Why do it? Why publish data that is flawed? Parata seems a bit stuck for an answer, eventually falling back on the importance of telling parents how their children are progressing. But schools have always done that - they don't need national standards and they don't need league tables to do that.
Asked to recommend an educational expert to explain the benefits of the national standards regime, the Ministry PR adviser pauses, laughs and asks: "Have you tried the minister?"
Eventually, though, we find Professor Liz McKinley, director of the Starpath research project at Auckland University. Starpath seeks to get struggling Maori and Pacific Island children into tertiary education and McKinley says there are positives in the publication of national standards data.
"Everyone is concerned about league tables, but we need to look beyond that," she says. "The information is useful and as professionals we need to use the data and look at how we allocate our resources instead of worrying about how information might be used to rank schools."
McKinley admits there are problems with the data, but says time will make it more robust.
"If we waited for everything to be perfect we would never get started. It's good to get talk going - it is positive despite the shortcomings."
Back among Rowandale's struggling Maori and Pacific Island children deputy principal Wendy Sheridan-Smith can't see positives.
The school can't win when measured against national standards, she says. The problem is children don't all have equal opportunities, experience or upbringing.
"You can't expect a child who hasn't had the same foundations to be as successful as a child who has had books at home and someone to read to them."
Education Minister Hekia Parata wants numbers in boxes. Sheridan-Smith has some "real numbers". She says children without pre-school reading miss out on one million words.
"How do you get them up to standard quickly enough when we're starting so far behind? We're labelling some kids failures by ticking the box that says you don't meet the mark."
Wendy Sheridan-Smith isn't one to waste her time with metaphors.
Number-crunching 'nonsense'
There is nothing special about our special schools when it comes to national standards.

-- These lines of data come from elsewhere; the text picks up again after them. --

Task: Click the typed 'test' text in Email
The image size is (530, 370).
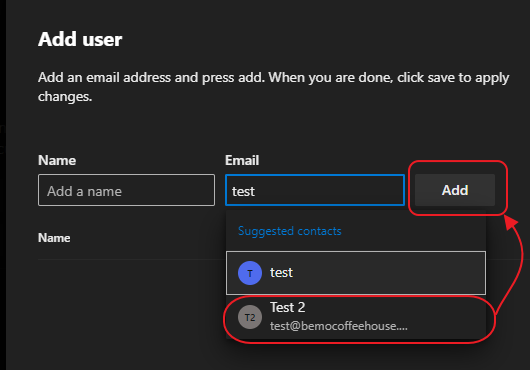Action: point(243,192)
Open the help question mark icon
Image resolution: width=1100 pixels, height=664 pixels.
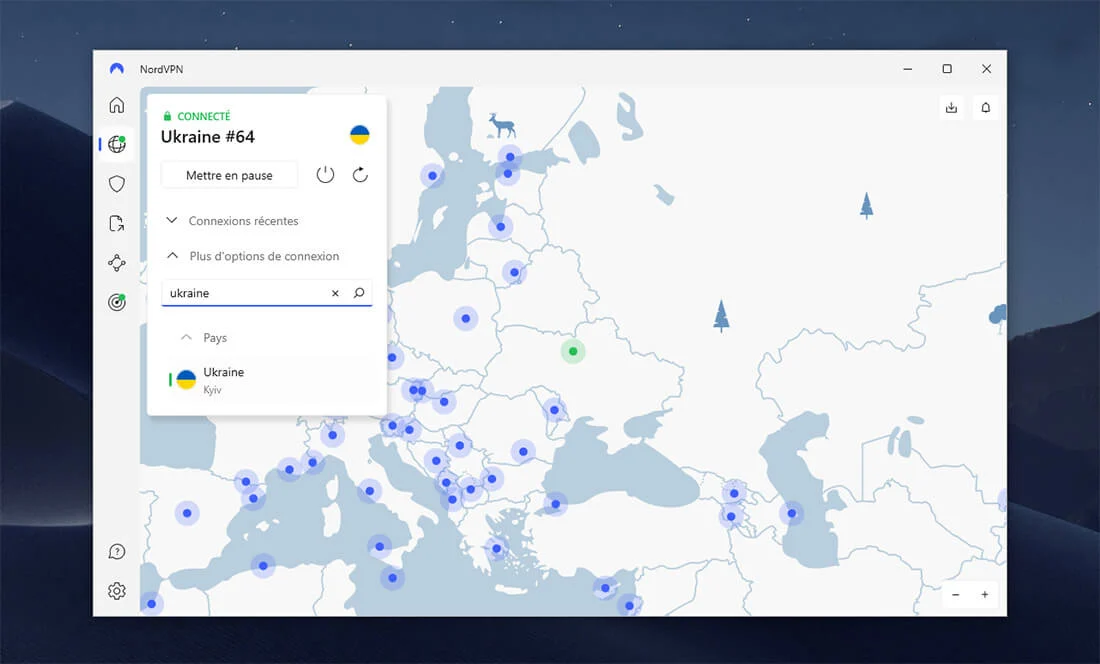[x=117, y=552]
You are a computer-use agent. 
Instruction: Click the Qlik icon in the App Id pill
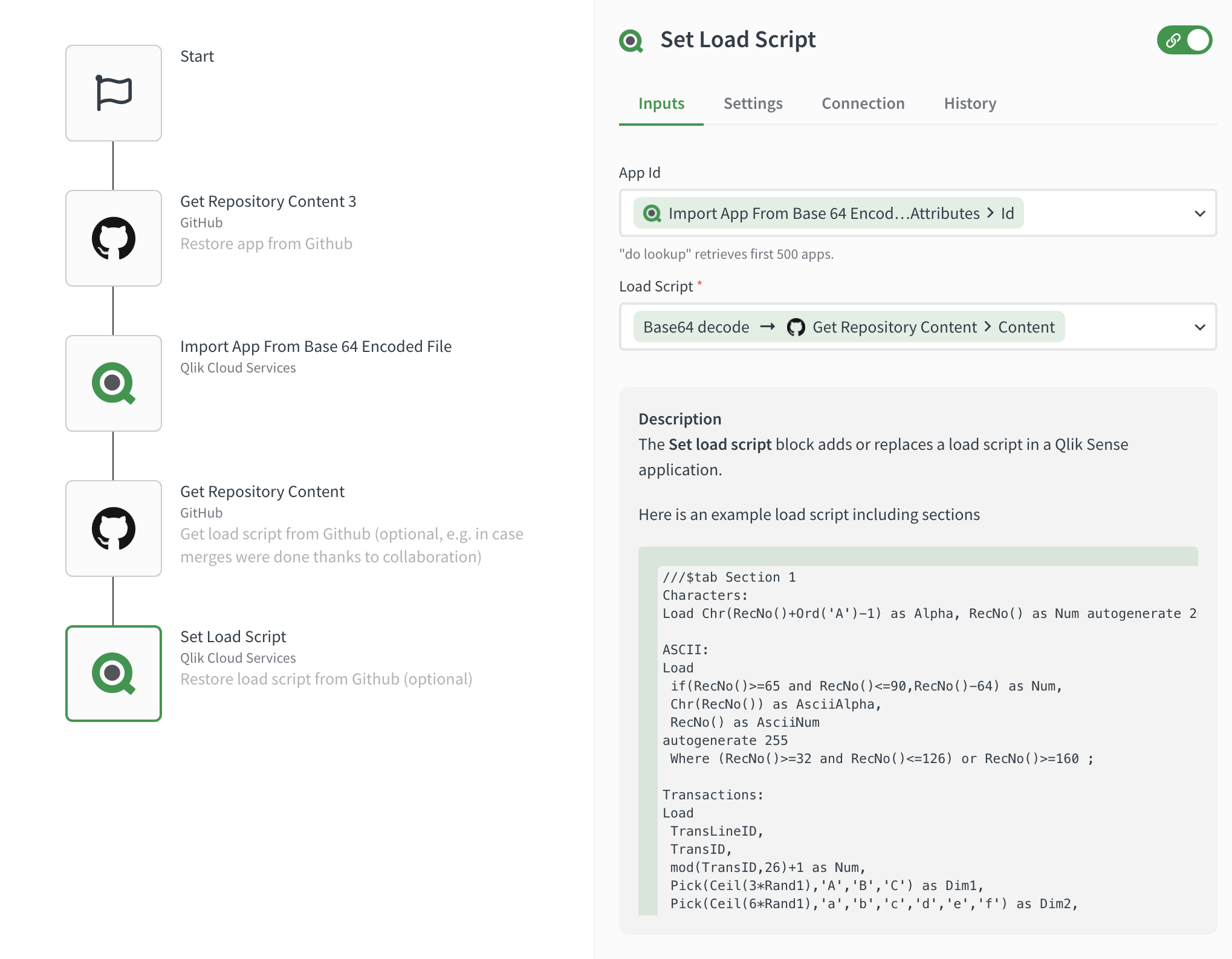click(652, 213)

Their numbers will be crunched and most children will fail, every year of their school life.
Despite being told they would be exempt from national standards, New Zealand's 37 schools now have to provide results. Many show a line of noughts for the numbers of pupils achieving at or above standards.
"It is a nonsense," says Barrie Wickens at Kaka St Special School in Tauranga. "The students that fit the criteria all achieve well below the standard and they will always be like that so what is the point of collecting this data? It has no relevance."
Wickens says the school's recent ERO report paints a picture of excellent service but that result is ignored by national standards. "We need a holistic approach not a system where we tell a child every year from 5 to 21 they have failed."
At the Kelston Deaf Education Centre in West Auckland, the national standard results are also deemed irrelevant. For staff at the 37-pupil special school, the requirement is a box ticking exercise and nothing more.
"It is not telling us anything we don't know about our students," says principal David Foster. "We already have individual planning for every student twice a year and we have conferences with parents and we set goals for the students."
All of their pupils were below the reading standard, 83.7 per cent of them "well below". Only in maths did a handful make the grade - it's not language-based, so deaf children can comprehend it better.
All of the children at the Deaf Education Centre are either below or well below the standard in the early years but, by the time they are ready to leave school, more than 60 per cent achieve NCEA level 2.
Foster said he couldn't see how gathering data and publishing it on a website could make a difference.
"If governance and school leadership is strong then the school results will be strong."